El escenario migratorio en México ha adquirido dimensiones inusitadas, a las ya persistentes políticas migratorias restrictivas del gobierno norteamericano se han sumado acontecimientos que han agudizado, diversificado y complejizado los controles migratorios, la selectividad de personas y la expulsión de estas no solo en la unión americana, sino también en nuestro país. La llegada de las caravanas migrantes desde Centroamérica en el invierno de 2018 se convirtió en un punto de inflexión que posibilitó poner en el centro una vez más el tipo de respuestas generadas por las instituciones públicas mexicanas dirigidas a las poblaciones en movilidad.

En su momento, la denominada nueva política migratoria mexicana apareció como una ventana de oportunidad para dar un giro en la gestión de los flujos migratorios, reducir la vulnerabilidad de las personas migrantes a través del cambio de enfoque gubernamental. Sin embargo, como vimos, eso fue prácticamente imposible, con lo cual el gobierno mexicano retornó al paradigma de la contención como respuesta al arribo de flujos masivos de personas migrantes.
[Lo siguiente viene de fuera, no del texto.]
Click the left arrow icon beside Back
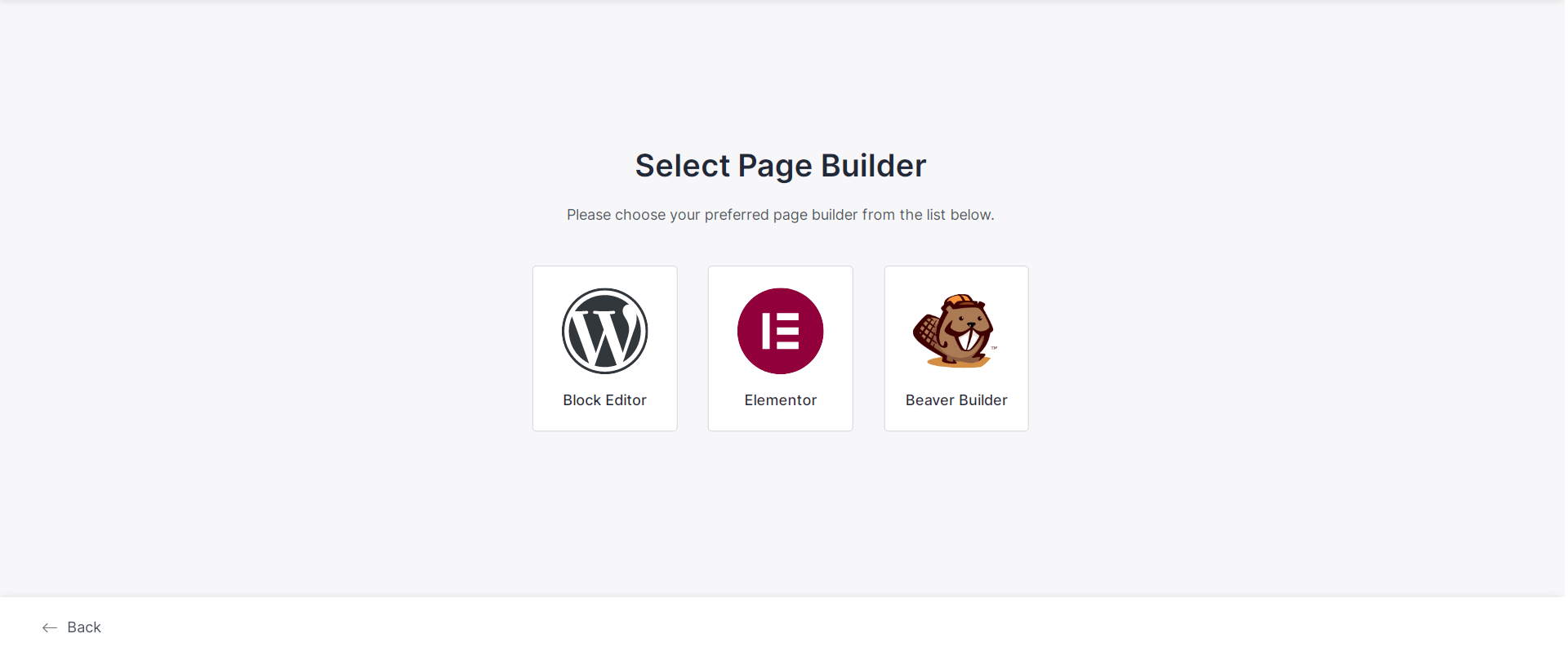click(x=50, y=627)
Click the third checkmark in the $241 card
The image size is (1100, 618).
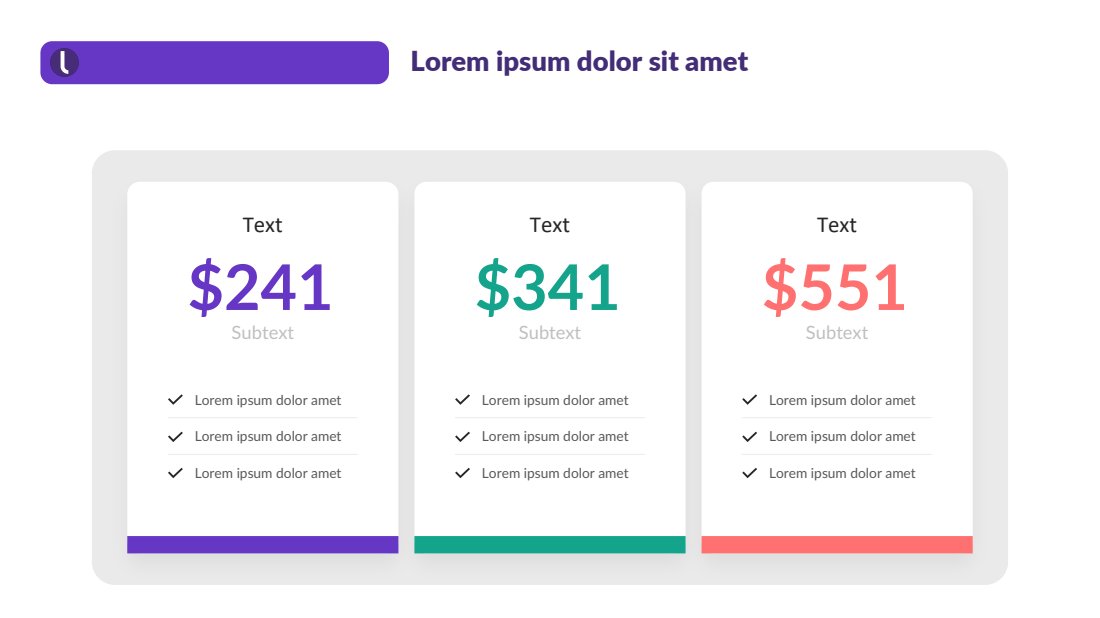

A pesar de la aplicación del paradigma de la contención, desde 2018 más de cuarenta caravanas se han formado desde Centroamérica o el sur de México, y con independencia de ellas, miles de personas han ingresado a territorio nacional buscando quedarse en nuestro país o transitar a los Estados Unidos. Lo cual ha supuesto un reto de grande magnitud en ciudades en las que se concentran las personas migrantes o refugiadas, tal como Tapachula, Chiapas.

En ese sentido, lo que hemos podido constatar en este complejo escenario es que si bien las circunstancias (persistencia de flujos masivos) han obligado a constantes cambios en la aplicación de la política migratoria, en los hechos, la mayoría de estas iniciativas se han traducido en fracaso, lo cual, a su vez, ha significado riesgo y muerte para las personas migrantes y refugiadas. De manera colateral, dichas disposiciones han impactado en el sistema de asilo, que ha pasado por un proceso de excesiva demanda y prácticamente desbordamiento que no solo limita la posibilidad de las personas de recibir resoluciones en tiempos razonables, sino que además es incapaz de otorgar medidas efectivas que abonen a la inserción e integración de las personas refugiadas y en consecuencia a mecanismos de protección efectivos.

En tanto todo esto se desarrolla, las personas se encuentran en una especie de limbo administrativo y social, estancadas en ciudades como Tapachula, en las que han iniciado sus procedimientos para el reconocimiento de la condición de refugiado. Es en estos espacios locales en los que de a poco van haciendo vida cotidiana, desarrollando estrategias de convivencia y supervivencia que dotan de sentido la espera y que hacen prorrogable su proyecto de vida y de movilidad en escenarios inciertos en los que se ponen en juego imaginarios personales e institucionales que ordenan la vida cotidiana.

Muchos solicitantes de protección internacional desde Tapachula nos están enseñando que se puede crear una realidad sociopolítica y cultural diferente, aterrizada en el vivir y las formas de este vivir de muchos de ellos, llamémosle resistencia, esperanza, instinto de sobrevivir; quizás es momento de una mayor exigencia y exigirnos afrontar estos enormes desafíos conceptuales y metodológicos de este vivir, que externa prácticas, acciones, procesos, fenómenos y acontecimientos diferentes, cuyo análisis se resiste a las teorías y métodos con los que generalmente se les ve como cifras, números o simples estadísticas.